At this unique moment when the public is actually paying attention to local jails, the Bureau of Justice Statistics (BJS) has released a new report based on its Death in Custody Reporting Program showing that the number of people who died while under custody of state prisons and local jails increased for a third consecutive year and, especially troubling, that suicide in jails is a national crisis:

This graph shows that the rate of suicide in jails is out of step with the rate of suicide in state prisons and in the U.S. in general.

Every year since 2000, suicide has consistently been the leading cause of death in local jails. Overall in the last year, deaths by natural causes declined while unnatural — and presumably preventable — deaths increased. In 2013, over a third of all deaths in jails were suicides:

This graph shows that suicide has been the leading cause of death in jails from 2000-2013.

At the same time as the nation is paying attention to the story of Sandra Bland whose death in a Texas jail may or may not have been a suicide, the BJS data shows that sadly, suicide after the first few days of incarceration is common. Forty percent of people who commit suicide in jail do so within 7 days of admission.

The report underscores that while typically off the public’s radar, local jails should never be ignored. Beyond the fact that almost 12 million people cycle through jails each year, jails house many people who are legally innocent but are too poor to afford bail and those in great need of mental health services. In fact, Cook County, Illinois recently made headlines for doing the unusual: appointing a psychologist to run the county jail, which is actually one of the nation’s largest de facto mental health institutions.

The data also raises the question of whether jails are doing enough to provide adequate medical and mental health care at those high-risk moments when it is needed most. Some states know this is a problem. As Brandon Wood, director of the Texas Commission on Jail Standards, a state agency that has begun to track suicides in Texas jails, told the Houston Chronicle in its in-depth analysis of Texas jail suicides, “After reviewing deaths in custody over the last few years, we keep identifying lapses in observation and proper screening.”

WHAT THE EXERCISE ASKS:
Reproduce the whole passage on suicide and deaths in local jails word for word.

GIVEN ENTRIES:
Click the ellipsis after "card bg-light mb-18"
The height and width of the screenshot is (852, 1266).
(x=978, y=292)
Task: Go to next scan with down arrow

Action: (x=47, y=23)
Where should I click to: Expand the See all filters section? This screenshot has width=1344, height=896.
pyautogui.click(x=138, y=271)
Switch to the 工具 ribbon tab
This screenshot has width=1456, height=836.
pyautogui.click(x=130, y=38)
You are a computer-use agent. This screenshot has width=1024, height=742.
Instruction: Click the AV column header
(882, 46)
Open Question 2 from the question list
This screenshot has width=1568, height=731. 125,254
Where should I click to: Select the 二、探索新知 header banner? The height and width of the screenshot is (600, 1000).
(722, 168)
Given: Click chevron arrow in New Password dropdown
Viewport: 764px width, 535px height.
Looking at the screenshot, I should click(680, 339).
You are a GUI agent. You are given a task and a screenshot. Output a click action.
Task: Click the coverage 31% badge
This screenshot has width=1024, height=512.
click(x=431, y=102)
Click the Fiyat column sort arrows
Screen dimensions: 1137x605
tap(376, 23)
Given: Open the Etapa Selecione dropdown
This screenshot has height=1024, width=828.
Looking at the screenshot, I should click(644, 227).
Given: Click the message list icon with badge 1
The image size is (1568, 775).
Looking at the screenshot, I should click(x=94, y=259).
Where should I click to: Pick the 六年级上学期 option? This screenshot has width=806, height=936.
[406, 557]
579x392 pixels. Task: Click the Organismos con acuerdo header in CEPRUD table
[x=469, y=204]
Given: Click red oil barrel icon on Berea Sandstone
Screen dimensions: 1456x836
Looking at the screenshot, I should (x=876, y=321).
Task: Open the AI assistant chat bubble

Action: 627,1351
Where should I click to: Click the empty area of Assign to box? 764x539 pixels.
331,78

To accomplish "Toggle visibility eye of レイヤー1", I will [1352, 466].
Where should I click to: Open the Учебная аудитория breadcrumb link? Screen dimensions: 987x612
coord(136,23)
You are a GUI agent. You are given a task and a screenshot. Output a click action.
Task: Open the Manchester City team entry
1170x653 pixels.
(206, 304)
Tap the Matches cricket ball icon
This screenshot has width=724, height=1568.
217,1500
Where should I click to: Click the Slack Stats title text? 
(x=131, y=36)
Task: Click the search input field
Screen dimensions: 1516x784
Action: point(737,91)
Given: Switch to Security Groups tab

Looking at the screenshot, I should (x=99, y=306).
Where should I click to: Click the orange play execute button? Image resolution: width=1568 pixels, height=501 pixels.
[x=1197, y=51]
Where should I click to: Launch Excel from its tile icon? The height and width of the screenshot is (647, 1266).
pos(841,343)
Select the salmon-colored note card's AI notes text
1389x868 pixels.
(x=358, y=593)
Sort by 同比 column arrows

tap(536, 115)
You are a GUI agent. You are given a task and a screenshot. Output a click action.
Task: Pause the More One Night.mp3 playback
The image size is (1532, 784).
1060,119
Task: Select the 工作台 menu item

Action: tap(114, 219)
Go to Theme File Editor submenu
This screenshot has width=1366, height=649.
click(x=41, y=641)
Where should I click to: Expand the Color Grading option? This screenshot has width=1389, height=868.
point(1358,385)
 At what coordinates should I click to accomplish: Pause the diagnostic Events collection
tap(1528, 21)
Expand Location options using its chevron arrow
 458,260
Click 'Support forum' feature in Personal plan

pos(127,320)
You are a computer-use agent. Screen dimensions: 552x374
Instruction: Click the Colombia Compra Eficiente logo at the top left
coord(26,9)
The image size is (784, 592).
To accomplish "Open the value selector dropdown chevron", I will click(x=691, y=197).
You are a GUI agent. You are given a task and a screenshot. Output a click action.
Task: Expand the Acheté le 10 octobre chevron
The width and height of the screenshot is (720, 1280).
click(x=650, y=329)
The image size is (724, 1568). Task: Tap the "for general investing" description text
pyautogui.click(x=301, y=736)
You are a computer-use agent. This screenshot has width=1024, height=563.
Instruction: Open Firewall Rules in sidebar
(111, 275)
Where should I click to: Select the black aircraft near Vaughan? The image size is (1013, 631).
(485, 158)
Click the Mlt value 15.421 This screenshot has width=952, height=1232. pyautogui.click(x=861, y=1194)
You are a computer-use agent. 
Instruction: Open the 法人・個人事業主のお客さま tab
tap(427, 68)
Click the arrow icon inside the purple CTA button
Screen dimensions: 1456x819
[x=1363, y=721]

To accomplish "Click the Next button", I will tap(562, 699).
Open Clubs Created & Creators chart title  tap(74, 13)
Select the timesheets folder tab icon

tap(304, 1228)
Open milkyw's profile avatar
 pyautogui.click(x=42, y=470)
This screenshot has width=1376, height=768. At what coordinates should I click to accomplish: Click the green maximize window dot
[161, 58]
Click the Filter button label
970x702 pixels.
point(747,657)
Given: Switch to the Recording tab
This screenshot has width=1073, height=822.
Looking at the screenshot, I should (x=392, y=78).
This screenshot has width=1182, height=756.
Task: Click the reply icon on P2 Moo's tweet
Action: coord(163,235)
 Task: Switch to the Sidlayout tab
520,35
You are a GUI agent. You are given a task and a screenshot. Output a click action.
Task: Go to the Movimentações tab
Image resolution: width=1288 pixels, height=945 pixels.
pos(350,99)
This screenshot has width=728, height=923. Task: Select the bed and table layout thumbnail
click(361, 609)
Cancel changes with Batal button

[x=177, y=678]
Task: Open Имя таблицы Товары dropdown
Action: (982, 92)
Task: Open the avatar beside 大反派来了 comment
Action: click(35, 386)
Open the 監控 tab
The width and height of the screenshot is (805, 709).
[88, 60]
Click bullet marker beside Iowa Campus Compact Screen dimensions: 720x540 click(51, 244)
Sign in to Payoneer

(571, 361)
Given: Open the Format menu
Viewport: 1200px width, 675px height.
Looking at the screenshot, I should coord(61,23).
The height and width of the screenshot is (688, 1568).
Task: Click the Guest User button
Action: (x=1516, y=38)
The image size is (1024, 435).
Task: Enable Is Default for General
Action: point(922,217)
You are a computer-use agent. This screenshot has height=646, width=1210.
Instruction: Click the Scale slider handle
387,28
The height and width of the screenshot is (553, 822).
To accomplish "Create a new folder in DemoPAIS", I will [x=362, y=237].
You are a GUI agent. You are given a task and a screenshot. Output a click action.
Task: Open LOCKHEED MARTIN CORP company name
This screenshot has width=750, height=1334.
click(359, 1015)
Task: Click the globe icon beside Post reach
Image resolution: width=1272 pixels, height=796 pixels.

EXERCISE SOLUTION:
At this unique moment when the public is actually paying attention to local jails, the Bureau of Justice Statistics (BJS) has released a new report based on its Death in Custody Reporting Program showing that the number of people who died while under custody of state prisons and local jails increased for a third consecutive year and, especially troubling, that suicide in jails is a national crisis:

This graph shows that the rate of suicide in jails is out of step with the rate of suicide in state prisons and in the U.S. in general.

Every year since 2000, suicide has consistently been the leading cause of death in local jails. Overall in the last year, deaths by natural causes declined while unnatural — and presumably preventable — deaths increased. In 2013, over a third of all deaths in jails were suicides:

This graph shows that suicide has been the leading cause of death in jails from 2000-2013.

At the same time as the nation is paying attention to the story of Sandra Bland whose death in a Texas jail may or may not have been a suicide, the BJS data shows that sadly, suicide after the first few days of incarceration is common. Forty percent of people who commit suicide in jail do so within 7 days of admission.

The report underscores that while typically off the public’s radar, local jails should never be ignored. Beyond the fact that almost 12 million people cycle through jails each year, jails house many people who are legally innocent but are too poor to afford bail and those in great need of mental health services. In fact, Cook County, Illinois recently made headlines for doing the unusual: appointing a psychologist to run the county jail, which is actually one of the nation’s largest de facto mental health institutions.

The data also raises the question of whether jails are doing enough to provide adequate medical and mental health care at those high-risk moments when it is needed most. Some states know this is a problem. As Brandon Wood, director of the Texas Commission on Jail Standards, a state agency that has begun to track suicides in Texas jails, told the Houston Chronicle in its in-depth analysis of Texas jail suicides, “After reviewing deaths in custody over the last few years, we keep identifying lapses in observation and proper screening.”